_PROVIDED RECORDS_
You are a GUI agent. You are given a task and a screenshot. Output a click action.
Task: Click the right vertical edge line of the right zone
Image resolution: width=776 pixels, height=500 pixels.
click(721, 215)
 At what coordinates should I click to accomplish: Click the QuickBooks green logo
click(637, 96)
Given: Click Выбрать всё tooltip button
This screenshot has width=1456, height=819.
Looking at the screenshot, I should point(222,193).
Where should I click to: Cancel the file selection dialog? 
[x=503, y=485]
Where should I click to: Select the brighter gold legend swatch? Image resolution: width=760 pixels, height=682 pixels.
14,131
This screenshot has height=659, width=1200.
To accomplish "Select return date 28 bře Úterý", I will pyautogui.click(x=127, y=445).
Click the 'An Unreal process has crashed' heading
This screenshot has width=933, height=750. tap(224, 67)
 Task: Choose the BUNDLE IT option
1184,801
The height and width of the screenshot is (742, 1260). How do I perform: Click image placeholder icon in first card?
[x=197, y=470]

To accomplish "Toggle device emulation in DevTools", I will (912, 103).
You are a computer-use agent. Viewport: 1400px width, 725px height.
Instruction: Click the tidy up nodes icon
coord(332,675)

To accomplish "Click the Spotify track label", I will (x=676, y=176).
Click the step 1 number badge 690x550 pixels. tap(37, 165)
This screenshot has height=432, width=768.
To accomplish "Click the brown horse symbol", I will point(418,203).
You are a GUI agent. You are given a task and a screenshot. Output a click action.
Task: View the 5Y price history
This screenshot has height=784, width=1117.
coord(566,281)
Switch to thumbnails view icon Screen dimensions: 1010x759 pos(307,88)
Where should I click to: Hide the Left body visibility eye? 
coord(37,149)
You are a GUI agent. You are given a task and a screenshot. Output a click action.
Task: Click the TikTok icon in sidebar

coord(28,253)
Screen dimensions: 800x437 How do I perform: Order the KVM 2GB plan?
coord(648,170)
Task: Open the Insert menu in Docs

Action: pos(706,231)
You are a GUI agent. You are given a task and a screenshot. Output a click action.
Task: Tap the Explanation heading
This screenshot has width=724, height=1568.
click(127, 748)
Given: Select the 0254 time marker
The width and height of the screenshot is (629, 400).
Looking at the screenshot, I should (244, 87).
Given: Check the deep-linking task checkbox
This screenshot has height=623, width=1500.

_WHAT THIS TASK INVOLVES_
Reproduce all the data exactly. Include every line.

_EXERCISE RESPONSE_
You are a GUI agent. You are given a task and a screenshot. Output a click action.
Task: Click the right vertical edge line of the right zone
Image resolution: width=776 pixels, height=500 pixels.
click(721, 215)
 At what coordinates should I click to accomplish: Click the QuickBooks green logo
click(637, 96)
Given: Click Выбрать всё tooltip button
This screenshot has width=1456, height=819.
Looking at the screenshot, I should point(222,193).
Where should I click to: Cancel the file selection dialog? 
[x=503, y=485]
Where should I click to: Select the brighter gold legend swatch? Image resolution: width=760 pixels, height=682 pixels.
14,131
This screenshot has height=659, width=1200.
To accomplish "Select return date 28 bře Úterý", I will pyautogui.click(x=127, y=445).
Click the 'An Unreal process has crashed' heading
This screenshot has width=933, height=750. tap(224, 67)
 Task: Choose the BUNDLE IT option
1184,801
The height and width of the screenshot is (742, 1260). How do I perform: Click image placeholder icon in first card?
[x=197, y=470]

To accomplish "Toggle device emulation in DevTools", I will (912, 103).
You are a computer-use agent. Viewport: 1400px width, 725px height.
Instruction: Click the tidy up nodes icon
coord(332,675)

To accomplish "Click the Spotify track label", I will (x=676, y=176).
Click the step 1 number badge 690x550 pixels. tap(37, 165)
This screenshot has height=432, width=768.
To accomplish "Click the brown horse symbol", I will point(418,203).
You are a GUI agent. You are given a task and a screenshot. Output a click action.
Task: View the 5Y price history
This screenshot has height=784, width=1117.
coord(566,281)
Switch to thumbnails view icon Screen dimensions: 1010x759 pos(307,88)
Where should I click to: Hide the Left body visibility eye? 
coord(37,149)
You are a GUI agent. You are given a task and a screenshot. Output a click action.
Task: Click the TikTok icon in sidebar

coord(28,253)
Screen dimensions: 800x437 How do I perform: Order the KVM 2GB plan?
coord(648,170)
Task: Open the Insert menu in Docs

Action: pos(706,231)
You are a GUI agent. You are given a task and a screenshot. Output a click action.
Task: Tap the Explanation heading
This screenshot has width=724, height=1568.
click(127, 748)
Given: Select the 0254 time marker
The width and height of the screenshot is (629, 400).
Looking at the screenshot, I should (244, 87).
Given: Check the deep-linking task checkbox
This screenshot has height=623, width=1500.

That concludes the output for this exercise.